I have a database in SQL Azure which is not taking between 15 and 30 minutes to do a simple:
select count(id) from mytable
The database is about 3.3GB and the count is returning approx 2,000,000 but I have tried it locally and it takes less than 5 seconds!
I have also run a:
ALTER INDEX ALL ON mytable REBUILD
On all the tables in the database.
Would appreciate if anybody could point me to some things to try to diagnose/fix this.
(Please skip to UPDATE 3 below as I now think this is the issue but I still do not understand it).
UPDATE 1: It appears to take 99% of the time in a clustered index scan as image below shows. I have
UPDATE 2: And this is what the statistics messages come back as when I do:
SET STATISTICS IO ON
SET STATISTICS TIME ON
select count(id) from TABLE
Statistics:
SQL Server parse and compile time:
CPU time = 0 ms, elapsed time = 0 ms.
SQL Server Execution Times:
CPU time = 0 ms, elapsed time = 0 ms.
SQL Server parse and compile time:
CPU time = 0 ms, elapsed time = 317037 ms.
SQL Server Execution Times:
CPU time = 0 ms, elapsed time = 0 ms.
SQL Server Execution Times:
CPU time = 0 ms, elapsed time = 0 ms.
(1 row(s) affected)
Table 'TABLE'. Scan count 1, logical reads 279492, physical reads 8220, read-ahead reads 256018, lob logical reads 0, lob physical reads 0, lob read-ahead reads 0.
(1 row(s) affected)
SQL Server Execution Times:
CPU time = 297 ms, elapsed time = 438004 ms.

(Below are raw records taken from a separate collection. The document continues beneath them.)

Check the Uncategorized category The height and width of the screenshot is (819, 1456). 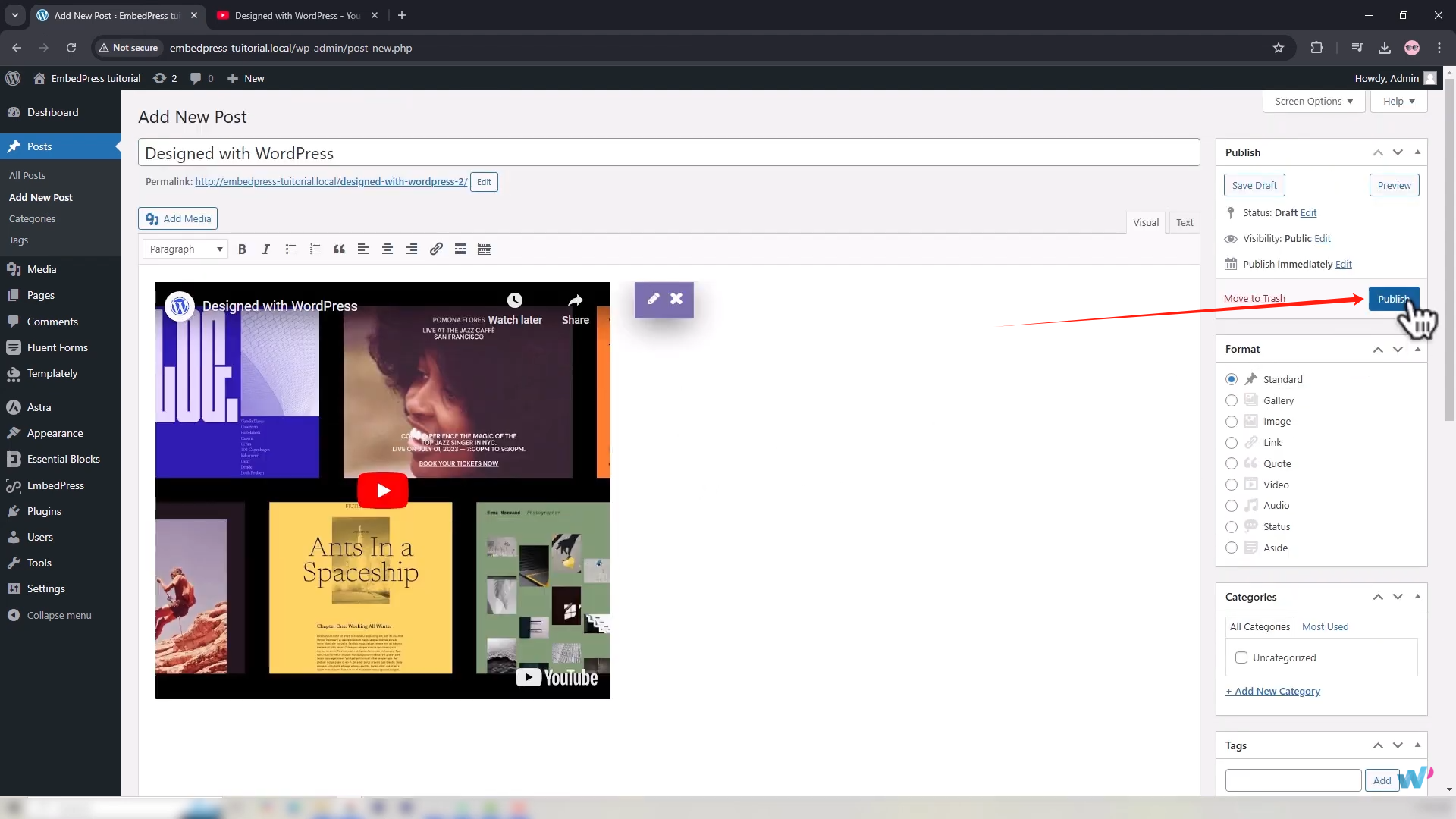(1241, 657)
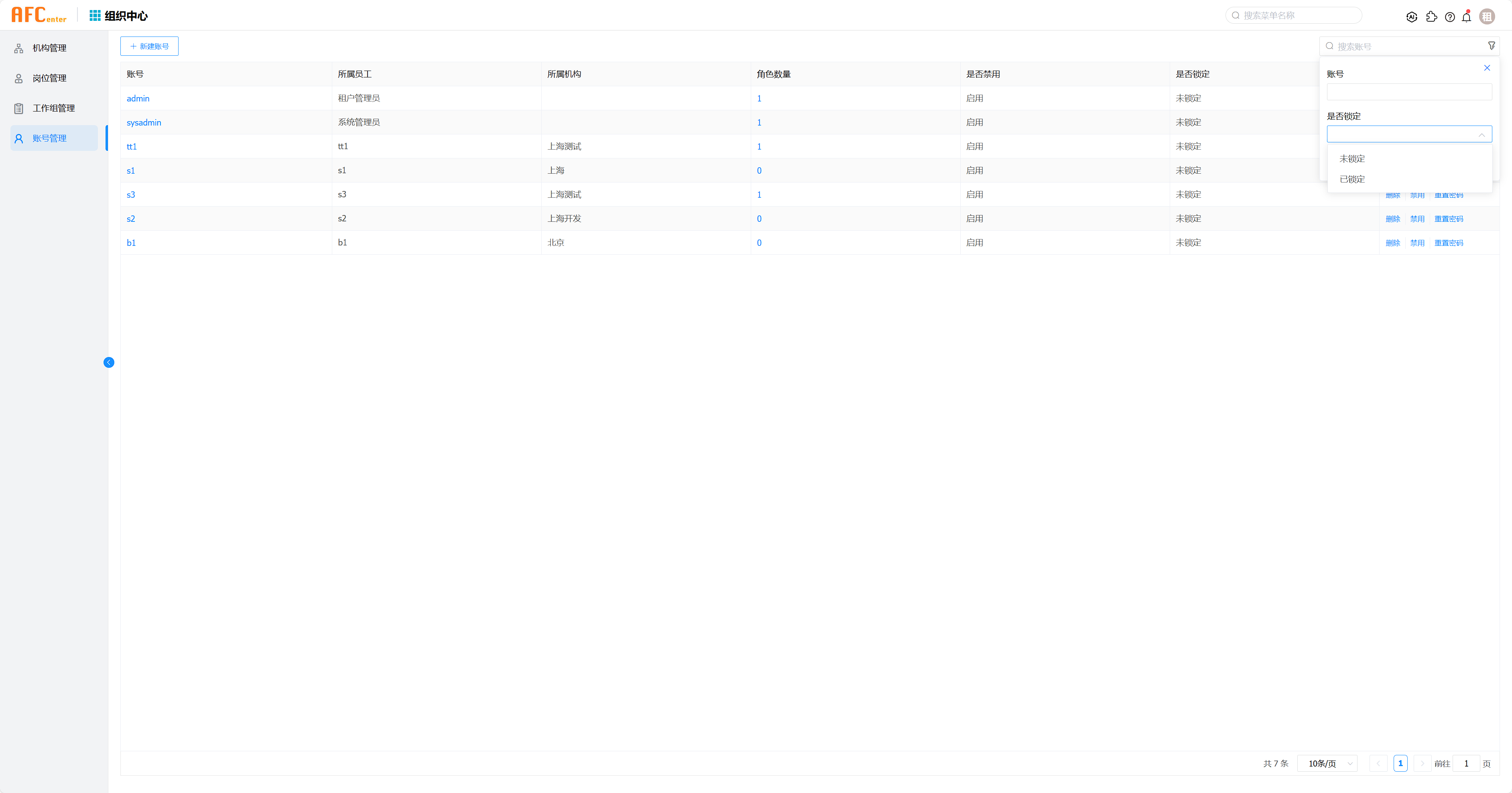Click the 新建账号 button
This screenshot has height=793, width=1512.
coord(149,47)
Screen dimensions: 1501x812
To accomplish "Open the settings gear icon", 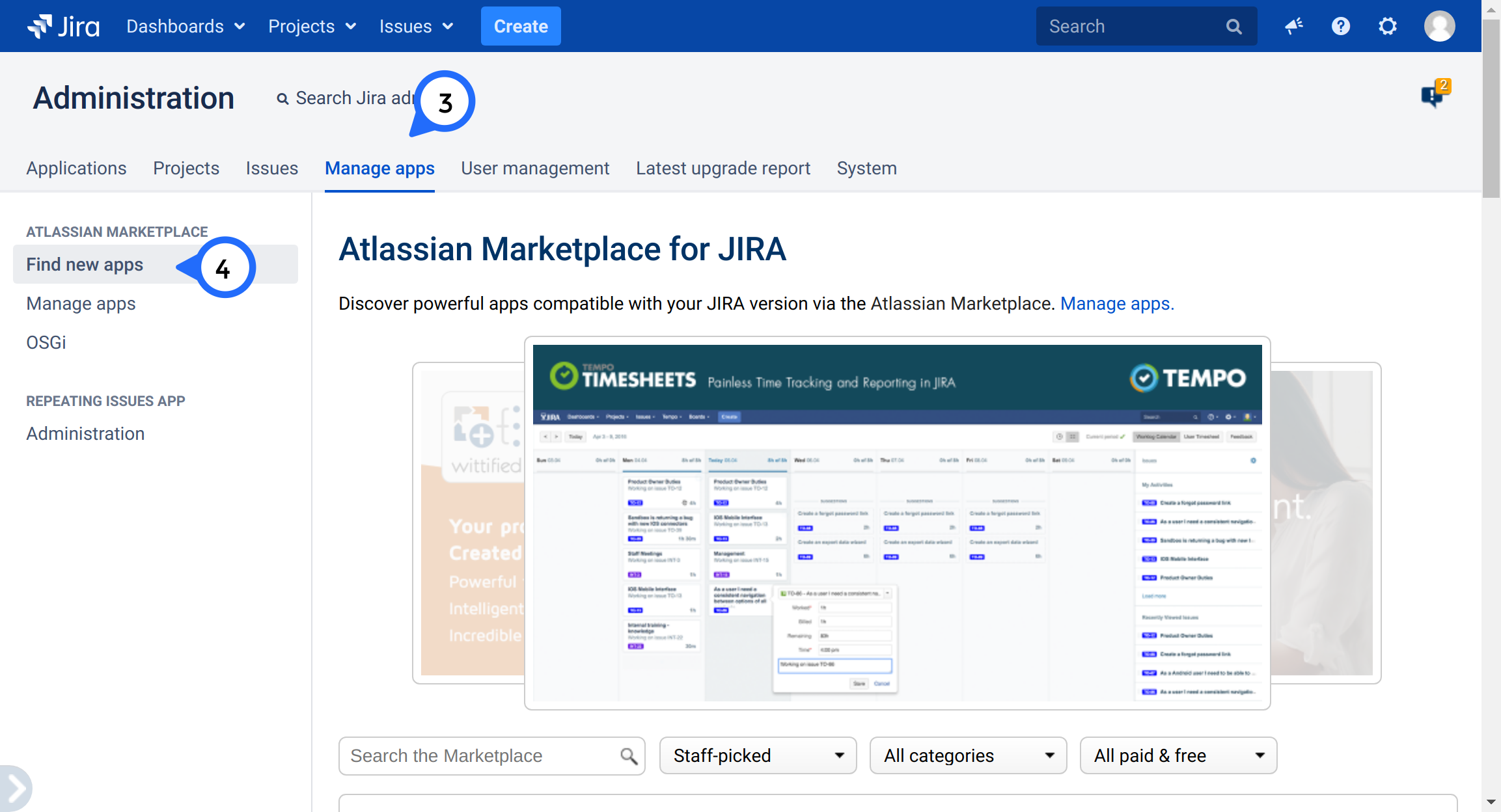I will 1387,26.
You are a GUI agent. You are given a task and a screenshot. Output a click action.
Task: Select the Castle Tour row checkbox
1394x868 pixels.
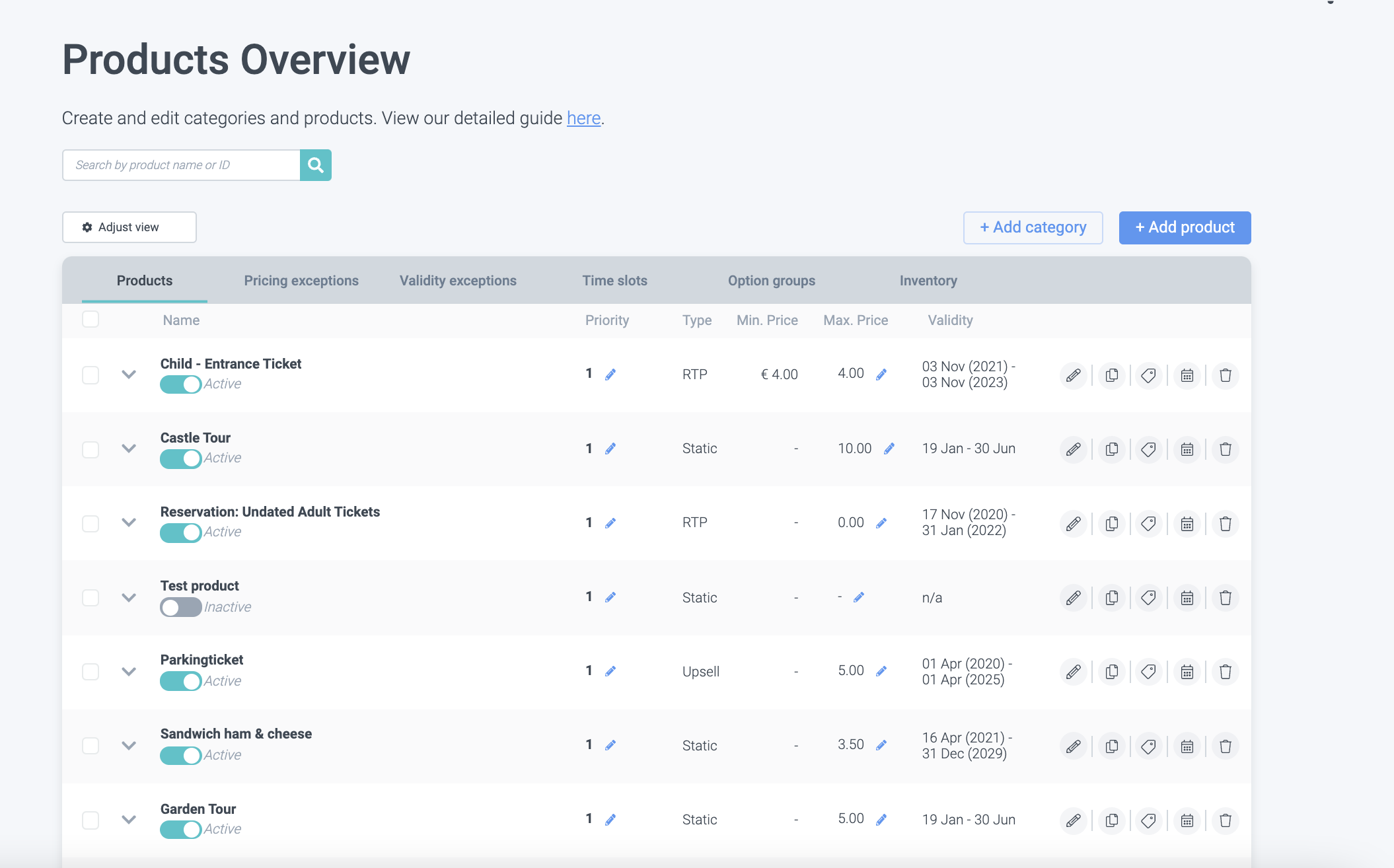click(91, 450)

SQL Server parse and compile time:
CPU time = 0 ms, elapsed time = 0 ms.
SQL Server Execution Times:
CPU time = 0 ms, elapsed time = 0 ms.
UPDATE 3: OK - I have another theory now. The Azure portal is suggesting each time I do test this simply select query it is maxing out my DTU percentage to nearly 100%. I am using a Standard Azure SQL instance with performance level S1 (20 DTUs). Is it possible that this simple query is being slowed down by my DTU limit?